From the material beneath, pull every line with the word "Delete".

(Beginning of PROVIDED DATA)

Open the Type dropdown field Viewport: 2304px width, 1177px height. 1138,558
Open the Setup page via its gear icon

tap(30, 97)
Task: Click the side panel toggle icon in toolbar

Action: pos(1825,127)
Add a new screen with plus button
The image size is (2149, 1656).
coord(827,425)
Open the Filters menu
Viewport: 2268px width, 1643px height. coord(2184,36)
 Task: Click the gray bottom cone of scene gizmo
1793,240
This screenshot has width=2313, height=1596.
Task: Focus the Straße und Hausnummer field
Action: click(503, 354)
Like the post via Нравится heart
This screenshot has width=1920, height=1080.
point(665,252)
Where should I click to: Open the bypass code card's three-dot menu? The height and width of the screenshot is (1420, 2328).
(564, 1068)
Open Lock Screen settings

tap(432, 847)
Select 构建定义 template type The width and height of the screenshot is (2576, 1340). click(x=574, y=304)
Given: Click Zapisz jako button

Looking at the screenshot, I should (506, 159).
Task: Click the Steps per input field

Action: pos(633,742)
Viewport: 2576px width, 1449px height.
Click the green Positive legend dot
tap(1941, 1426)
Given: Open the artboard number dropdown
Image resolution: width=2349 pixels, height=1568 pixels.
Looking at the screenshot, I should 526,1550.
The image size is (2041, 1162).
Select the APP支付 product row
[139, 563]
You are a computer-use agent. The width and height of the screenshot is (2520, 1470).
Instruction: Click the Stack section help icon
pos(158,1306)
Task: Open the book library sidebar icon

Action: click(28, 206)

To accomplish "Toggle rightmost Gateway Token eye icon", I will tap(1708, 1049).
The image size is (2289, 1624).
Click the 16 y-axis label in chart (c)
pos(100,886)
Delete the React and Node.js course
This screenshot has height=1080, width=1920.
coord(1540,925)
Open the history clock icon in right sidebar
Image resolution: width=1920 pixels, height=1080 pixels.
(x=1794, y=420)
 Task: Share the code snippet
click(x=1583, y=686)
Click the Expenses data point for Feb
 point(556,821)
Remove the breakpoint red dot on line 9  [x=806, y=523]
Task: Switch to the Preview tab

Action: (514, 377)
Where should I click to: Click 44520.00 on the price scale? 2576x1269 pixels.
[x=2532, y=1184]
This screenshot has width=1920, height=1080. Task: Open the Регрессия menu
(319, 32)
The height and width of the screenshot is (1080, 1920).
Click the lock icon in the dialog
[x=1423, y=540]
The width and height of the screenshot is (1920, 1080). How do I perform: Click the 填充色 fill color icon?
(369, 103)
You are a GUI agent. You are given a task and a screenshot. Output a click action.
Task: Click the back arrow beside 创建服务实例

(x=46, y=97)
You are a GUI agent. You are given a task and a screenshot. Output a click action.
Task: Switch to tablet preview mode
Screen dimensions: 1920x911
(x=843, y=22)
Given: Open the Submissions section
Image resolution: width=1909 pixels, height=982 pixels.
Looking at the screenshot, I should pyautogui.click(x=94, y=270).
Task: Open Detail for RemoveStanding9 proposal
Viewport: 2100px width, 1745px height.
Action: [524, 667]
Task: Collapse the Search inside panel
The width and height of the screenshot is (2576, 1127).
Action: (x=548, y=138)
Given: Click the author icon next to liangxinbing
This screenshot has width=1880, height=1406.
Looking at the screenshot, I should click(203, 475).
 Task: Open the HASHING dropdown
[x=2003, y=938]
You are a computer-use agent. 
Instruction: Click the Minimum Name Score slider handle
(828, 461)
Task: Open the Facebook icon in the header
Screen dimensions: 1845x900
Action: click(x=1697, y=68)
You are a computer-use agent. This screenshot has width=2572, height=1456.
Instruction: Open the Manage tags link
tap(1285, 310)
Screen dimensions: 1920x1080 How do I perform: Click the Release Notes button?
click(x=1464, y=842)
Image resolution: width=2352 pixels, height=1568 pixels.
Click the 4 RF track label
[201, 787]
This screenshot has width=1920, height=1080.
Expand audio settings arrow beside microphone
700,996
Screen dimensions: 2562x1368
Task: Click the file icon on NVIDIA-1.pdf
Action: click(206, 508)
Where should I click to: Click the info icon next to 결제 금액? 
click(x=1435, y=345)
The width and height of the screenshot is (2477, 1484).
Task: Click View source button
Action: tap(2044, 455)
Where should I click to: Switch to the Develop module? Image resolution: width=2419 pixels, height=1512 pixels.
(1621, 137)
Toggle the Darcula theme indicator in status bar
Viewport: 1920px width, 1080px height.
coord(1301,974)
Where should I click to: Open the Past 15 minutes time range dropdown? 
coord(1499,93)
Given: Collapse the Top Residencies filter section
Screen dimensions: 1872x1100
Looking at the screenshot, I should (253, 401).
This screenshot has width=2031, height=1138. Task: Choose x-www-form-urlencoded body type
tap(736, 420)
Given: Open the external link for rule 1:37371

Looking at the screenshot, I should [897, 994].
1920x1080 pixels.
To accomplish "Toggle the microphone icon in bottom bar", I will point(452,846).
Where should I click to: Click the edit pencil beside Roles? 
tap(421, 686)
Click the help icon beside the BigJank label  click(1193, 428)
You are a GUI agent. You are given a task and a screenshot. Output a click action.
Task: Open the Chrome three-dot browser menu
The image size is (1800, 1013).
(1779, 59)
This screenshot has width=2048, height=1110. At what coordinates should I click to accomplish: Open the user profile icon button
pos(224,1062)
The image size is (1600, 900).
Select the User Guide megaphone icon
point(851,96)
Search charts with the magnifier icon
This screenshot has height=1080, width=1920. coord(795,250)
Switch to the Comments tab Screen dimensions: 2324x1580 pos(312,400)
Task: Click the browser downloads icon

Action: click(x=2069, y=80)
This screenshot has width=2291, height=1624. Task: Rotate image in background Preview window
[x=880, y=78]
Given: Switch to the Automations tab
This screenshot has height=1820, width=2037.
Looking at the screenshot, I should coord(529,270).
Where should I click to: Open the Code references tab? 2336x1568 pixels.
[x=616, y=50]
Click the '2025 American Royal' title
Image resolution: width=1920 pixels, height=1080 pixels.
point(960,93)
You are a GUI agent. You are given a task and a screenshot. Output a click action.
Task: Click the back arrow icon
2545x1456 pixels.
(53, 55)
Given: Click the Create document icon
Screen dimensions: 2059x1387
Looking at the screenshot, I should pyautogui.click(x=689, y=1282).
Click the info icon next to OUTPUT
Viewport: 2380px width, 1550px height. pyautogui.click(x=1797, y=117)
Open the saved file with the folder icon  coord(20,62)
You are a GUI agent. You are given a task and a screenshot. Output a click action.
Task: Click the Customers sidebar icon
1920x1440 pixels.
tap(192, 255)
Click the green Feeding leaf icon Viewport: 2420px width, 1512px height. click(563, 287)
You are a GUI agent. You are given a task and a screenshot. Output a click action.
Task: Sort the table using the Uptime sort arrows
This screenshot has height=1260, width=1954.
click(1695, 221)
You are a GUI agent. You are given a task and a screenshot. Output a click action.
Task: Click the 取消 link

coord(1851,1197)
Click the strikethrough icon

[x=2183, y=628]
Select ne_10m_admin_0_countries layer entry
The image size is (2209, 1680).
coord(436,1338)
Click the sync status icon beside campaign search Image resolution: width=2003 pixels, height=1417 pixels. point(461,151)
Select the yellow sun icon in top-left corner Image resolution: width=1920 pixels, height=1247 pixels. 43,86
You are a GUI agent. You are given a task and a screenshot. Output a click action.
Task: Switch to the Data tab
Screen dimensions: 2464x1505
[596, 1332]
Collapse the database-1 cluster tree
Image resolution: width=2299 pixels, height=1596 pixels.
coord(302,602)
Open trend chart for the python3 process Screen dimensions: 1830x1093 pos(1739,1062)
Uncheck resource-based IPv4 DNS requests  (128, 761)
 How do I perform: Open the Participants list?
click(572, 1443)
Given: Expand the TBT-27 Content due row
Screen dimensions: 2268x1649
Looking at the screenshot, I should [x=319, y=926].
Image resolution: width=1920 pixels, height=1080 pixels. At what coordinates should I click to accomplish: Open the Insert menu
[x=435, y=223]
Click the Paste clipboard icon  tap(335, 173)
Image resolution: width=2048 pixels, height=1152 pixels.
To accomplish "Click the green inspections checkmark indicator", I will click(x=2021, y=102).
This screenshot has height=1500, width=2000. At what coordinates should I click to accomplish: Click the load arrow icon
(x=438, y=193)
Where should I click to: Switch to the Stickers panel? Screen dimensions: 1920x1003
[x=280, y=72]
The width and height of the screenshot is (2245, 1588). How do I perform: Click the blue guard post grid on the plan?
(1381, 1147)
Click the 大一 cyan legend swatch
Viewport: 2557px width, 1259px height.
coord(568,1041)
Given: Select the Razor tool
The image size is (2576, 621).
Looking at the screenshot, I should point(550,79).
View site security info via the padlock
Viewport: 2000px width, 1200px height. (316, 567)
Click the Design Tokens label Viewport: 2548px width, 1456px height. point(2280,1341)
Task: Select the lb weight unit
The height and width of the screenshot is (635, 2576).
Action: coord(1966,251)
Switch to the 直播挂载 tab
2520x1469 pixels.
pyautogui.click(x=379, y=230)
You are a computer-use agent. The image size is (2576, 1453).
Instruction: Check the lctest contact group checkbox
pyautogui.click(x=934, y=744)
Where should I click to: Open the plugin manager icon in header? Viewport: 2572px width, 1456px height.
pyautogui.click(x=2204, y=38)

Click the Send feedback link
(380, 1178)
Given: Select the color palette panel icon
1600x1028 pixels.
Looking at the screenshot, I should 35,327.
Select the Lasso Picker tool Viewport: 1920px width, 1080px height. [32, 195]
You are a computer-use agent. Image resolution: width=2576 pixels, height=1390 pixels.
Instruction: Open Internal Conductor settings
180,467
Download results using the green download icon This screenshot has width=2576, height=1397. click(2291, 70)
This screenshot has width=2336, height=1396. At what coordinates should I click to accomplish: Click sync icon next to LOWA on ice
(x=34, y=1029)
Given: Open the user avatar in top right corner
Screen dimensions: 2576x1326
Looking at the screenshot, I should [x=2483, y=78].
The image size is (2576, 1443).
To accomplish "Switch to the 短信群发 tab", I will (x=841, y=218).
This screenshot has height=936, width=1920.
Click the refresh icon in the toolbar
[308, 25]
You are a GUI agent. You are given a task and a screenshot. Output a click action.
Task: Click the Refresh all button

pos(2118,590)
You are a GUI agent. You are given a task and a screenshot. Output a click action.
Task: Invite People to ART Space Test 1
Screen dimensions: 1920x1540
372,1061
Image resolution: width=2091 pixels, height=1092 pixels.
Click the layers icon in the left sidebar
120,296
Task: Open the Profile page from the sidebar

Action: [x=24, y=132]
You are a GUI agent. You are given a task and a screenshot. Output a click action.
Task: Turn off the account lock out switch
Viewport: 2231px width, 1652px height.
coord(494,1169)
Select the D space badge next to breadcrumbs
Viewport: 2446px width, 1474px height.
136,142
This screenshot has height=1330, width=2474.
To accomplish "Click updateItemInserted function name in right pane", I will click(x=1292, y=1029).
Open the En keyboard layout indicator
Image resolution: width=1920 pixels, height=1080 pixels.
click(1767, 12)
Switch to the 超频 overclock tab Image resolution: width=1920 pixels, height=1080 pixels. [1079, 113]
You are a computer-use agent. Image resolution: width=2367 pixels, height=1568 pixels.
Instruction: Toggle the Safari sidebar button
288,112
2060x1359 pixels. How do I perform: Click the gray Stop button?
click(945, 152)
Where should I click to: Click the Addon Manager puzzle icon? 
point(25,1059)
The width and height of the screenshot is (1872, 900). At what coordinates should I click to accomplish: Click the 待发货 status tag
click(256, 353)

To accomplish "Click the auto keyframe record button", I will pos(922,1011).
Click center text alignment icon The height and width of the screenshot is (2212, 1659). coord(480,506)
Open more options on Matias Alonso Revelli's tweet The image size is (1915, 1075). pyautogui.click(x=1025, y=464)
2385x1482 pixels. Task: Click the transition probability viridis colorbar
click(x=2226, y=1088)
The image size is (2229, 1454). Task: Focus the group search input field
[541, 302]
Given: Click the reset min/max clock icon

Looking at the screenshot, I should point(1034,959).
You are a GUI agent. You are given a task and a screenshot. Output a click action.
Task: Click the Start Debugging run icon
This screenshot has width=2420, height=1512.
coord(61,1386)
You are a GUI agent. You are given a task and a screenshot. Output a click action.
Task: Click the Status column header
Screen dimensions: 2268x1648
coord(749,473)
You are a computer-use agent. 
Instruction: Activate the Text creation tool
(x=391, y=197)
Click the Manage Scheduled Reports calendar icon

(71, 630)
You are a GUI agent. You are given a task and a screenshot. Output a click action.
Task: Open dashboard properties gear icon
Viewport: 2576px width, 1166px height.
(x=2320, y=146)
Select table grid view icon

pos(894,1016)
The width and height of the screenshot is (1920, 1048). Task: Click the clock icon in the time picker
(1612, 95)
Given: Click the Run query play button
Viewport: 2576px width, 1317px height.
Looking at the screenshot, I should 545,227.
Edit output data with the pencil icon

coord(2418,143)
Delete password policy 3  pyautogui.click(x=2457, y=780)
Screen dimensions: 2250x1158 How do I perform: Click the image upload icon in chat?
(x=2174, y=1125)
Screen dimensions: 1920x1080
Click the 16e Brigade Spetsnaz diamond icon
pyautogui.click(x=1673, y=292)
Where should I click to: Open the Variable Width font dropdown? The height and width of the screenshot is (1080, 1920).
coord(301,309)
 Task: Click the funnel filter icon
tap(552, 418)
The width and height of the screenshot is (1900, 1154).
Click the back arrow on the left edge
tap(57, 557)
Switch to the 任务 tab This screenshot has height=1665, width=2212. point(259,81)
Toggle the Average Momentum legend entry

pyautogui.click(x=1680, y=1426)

(End of PROVIDED DATA)

→ SOLUTION FOR THIS TASK:
Delete the React and Node.js course
Delete password policy 3  pyautogui.click(x=2457, y=780)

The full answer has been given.